Hmm I was bored and wanted to draw Eevee and skitty, and both mixed, crappy because of the smudges, but still cute!






I have terrible handwriting, do I not?


----------



## Flora (Jan 15, 2009)

*Re: Drawing-like scribbles, from an insane tiger!*

You have not seen terrible handwriting until you've seen mine, dearie.

That EeveeSkitty is adorable.


----------



## Ice tiger (Jan 15, 2009)

*Re: Drawing-like scribbles, from an insane tiger!*

Really? I was actually trying to write better than usual. How bad IS yours?
And thank you :D It is cute :3


----------



## Ice tiger (Jan 16, 2009)

*Re: Drawing-like scribbles, from an insane tiger!*

LOOK AT IT AND DIE FROM THE CUTENESS!!! 






:D


----------



## zuea (Jan 17, 2009)

ack!
'dead from cuteness"
make a absol! doing something...


----------



## Black hood (Jan 17, 2009)

*cough* ACK! :scared: Can't ma... :dead:


----------



## Ice tiger (Jan 17, 2009)

Fail >.<


----------



## Black hood (Jan 17, 2009)

Wow, that Absol turned out really good, the only thing I can see wrong is the scythe thing on his head is a little small but it is right near the top so, yeah great pic.


----------



## Ice tiger (Jan 17, 2009)

Really? Huh, I thought it was kinda crappy, but if you like it then, hey, thanks :sunglasses:


----------



## Taliax (Jan 17, 2009)

The dragon is cool, but on most of your pictures the coloring is all scribbly. May I suggest you read this?

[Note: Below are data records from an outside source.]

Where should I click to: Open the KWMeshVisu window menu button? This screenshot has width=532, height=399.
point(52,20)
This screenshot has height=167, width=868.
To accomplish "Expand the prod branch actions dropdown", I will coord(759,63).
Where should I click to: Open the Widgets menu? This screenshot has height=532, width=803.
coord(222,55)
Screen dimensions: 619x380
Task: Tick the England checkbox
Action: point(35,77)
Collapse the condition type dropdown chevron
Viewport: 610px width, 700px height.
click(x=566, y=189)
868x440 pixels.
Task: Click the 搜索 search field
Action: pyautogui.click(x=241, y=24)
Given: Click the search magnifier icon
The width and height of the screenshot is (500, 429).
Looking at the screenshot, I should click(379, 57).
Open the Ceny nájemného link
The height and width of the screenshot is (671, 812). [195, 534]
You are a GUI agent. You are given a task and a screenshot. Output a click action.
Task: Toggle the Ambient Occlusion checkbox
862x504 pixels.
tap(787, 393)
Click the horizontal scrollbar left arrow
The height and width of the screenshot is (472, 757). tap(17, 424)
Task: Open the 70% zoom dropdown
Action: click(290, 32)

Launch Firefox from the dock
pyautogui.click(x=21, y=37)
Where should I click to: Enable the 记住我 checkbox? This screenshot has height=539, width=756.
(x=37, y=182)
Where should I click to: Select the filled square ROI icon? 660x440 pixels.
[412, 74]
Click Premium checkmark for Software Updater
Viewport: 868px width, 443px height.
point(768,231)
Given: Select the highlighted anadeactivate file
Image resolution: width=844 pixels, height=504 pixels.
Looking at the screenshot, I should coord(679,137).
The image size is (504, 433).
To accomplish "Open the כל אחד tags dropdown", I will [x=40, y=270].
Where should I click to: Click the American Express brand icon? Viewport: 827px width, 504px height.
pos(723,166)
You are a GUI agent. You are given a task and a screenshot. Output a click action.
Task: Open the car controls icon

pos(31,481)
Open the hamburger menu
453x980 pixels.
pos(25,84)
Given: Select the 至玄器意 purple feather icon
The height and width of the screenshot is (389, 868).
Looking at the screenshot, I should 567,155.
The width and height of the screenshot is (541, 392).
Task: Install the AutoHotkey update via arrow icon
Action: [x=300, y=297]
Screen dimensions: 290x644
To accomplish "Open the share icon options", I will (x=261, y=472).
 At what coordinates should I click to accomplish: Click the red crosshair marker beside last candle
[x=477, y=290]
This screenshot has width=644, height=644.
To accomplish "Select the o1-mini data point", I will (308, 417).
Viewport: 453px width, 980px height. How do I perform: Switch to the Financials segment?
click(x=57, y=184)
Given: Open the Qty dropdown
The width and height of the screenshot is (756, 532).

Oh, and the Absol's head is too small, but other than that it's great.

Also: CUTE PIC IS MEGACUTE


----------



## Ice tiger (Jan 18, 2009)

Hey thanks :sunglasses: Yeah thanks for that link, that will help me a lot, Kudos to Dannichu for that coloring guide too. But I don't have different shades of colors due to my crappy colored pencils >:[ crayola sucks. But now that it is the weekend I will force my dad to buy me some better ones! >:3


----------



## Ice tiger (Jan 18, 2009)

MEGLARCEUS!!! From my dream last night, note my scanner is a piece of crap, the real one has more solid color.







And a random giant robot~


----------



## zuea (Jan 19, 2009)

Ice tiger said:


> MEGLARCEUS!!! From my dream last night, note my scanner is a piece of crap, the real one has more solid color.


cool! can you make me a black dragon?


----------



## Ice tiger (Jan 19, 2009)

A portrait of my cat
Meep sure, look at kitty! :D


----------



## zuea (Jan 19, 2009)

kitty! =)


----------



## Ice tiger (Jan 19, 2009)

Heres your dragon


----------



## zuea (Jan 22, 2009)

i love him! (yes it a him)


----------